Can you write out the lines below word for word, leaving the pictures out?
━━━━━━
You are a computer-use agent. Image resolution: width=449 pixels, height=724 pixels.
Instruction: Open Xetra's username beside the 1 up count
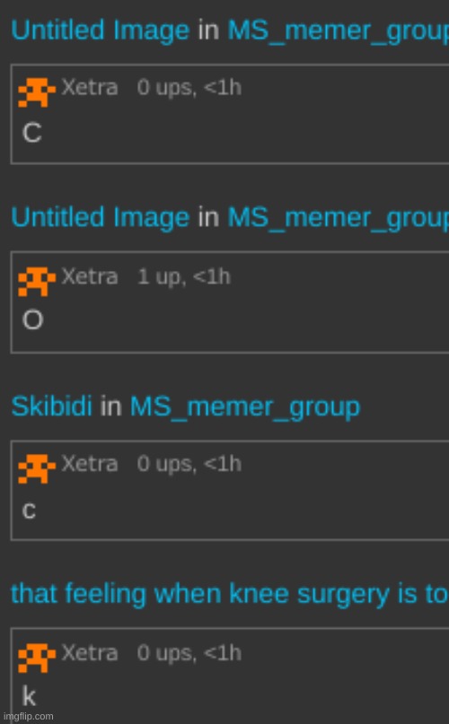[x=90, y=276]
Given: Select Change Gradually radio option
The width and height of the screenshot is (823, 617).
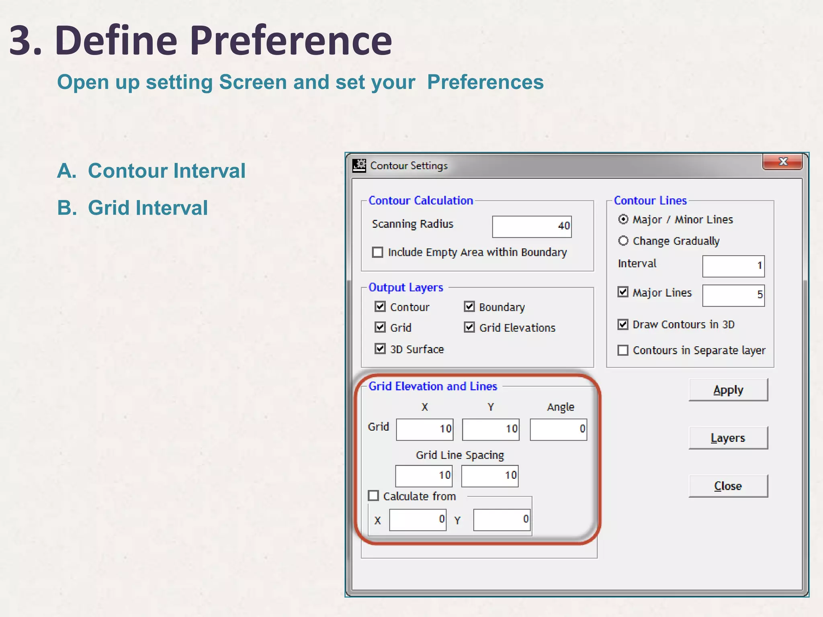Looking at the screenshot, I should tap(623, 241).
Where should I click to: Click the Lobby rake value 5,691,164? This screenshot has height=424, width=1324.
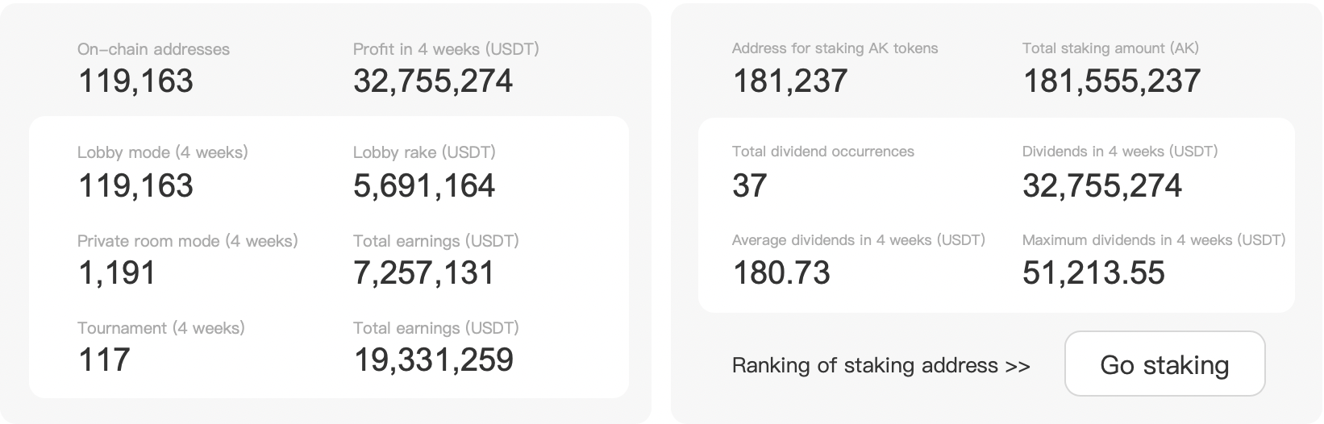tap(423, 185)
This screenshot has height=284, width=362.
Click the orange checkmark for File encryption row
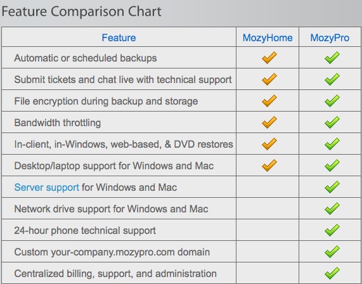click(x=269, y=101)
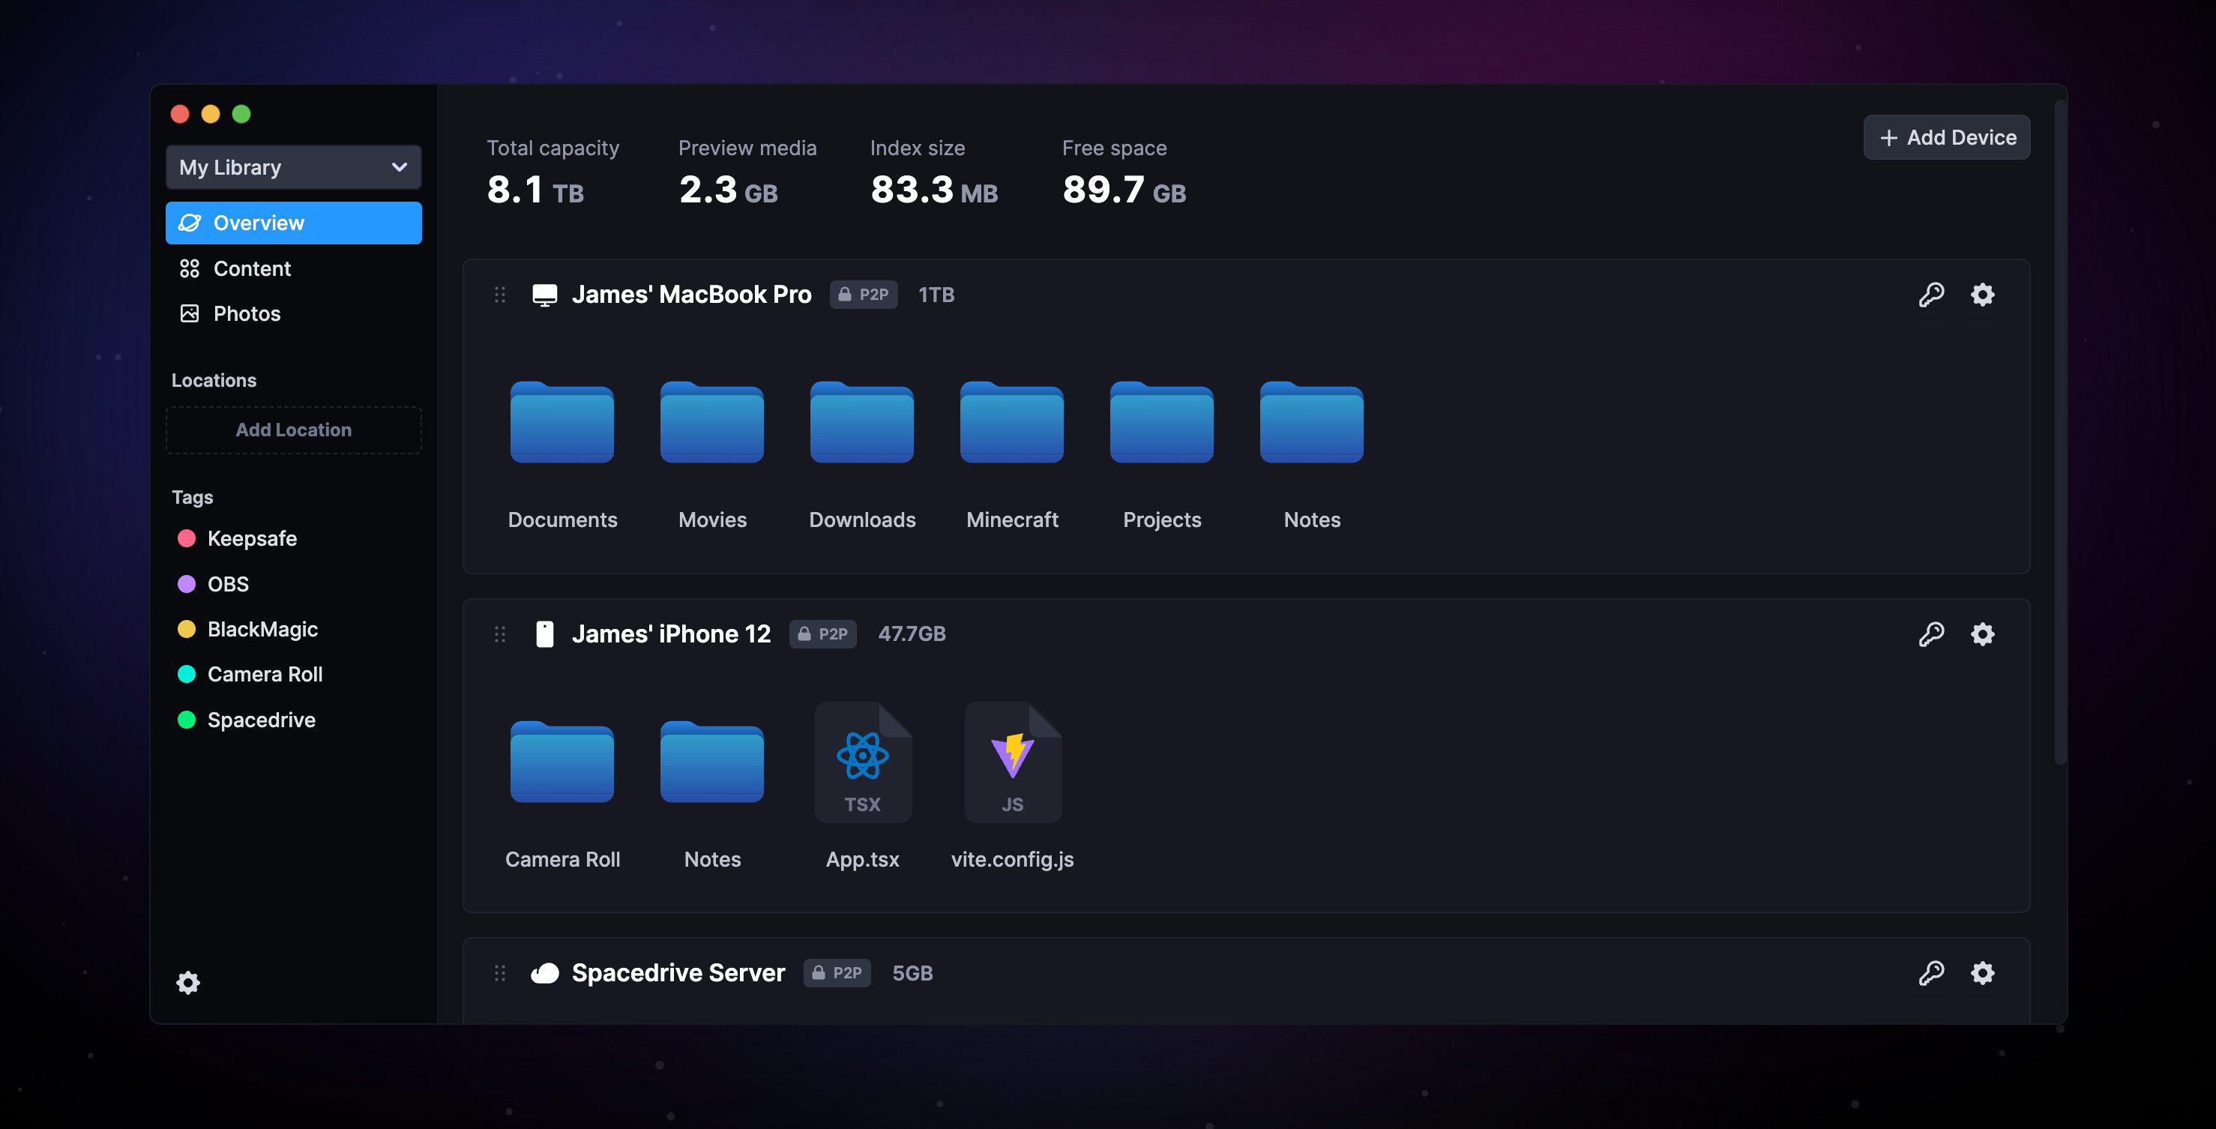2216x1129 pixels.
Task: Open settings gear for James' iPhone 12
Action: [x=1982, y=634]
━━━━━━
#### Reply:
You are a computer-use agent. Image resolution: width=449 pixels, height=724 pixels.
Instruction: Open Xetra's username beside the 1 up count
[x=90, y=276]
Given: Select Change Gradually radio option
The width and height of the screenshot is (823, 617).
Looking at the screenshot, I should tap(623, 241).
Where should I click to: Click the Lobby rake value 5,691,164? This screenshot has height=424, width=1324.
tap(423, 185)
This screenshot has height=284, width=362.
Click the orange checkmark for File encryption row
click(x=269, y=101)
2216x1129 pixels.
Task: Open settings gear for James' iPhone 12
Action: [x=1982, y=634]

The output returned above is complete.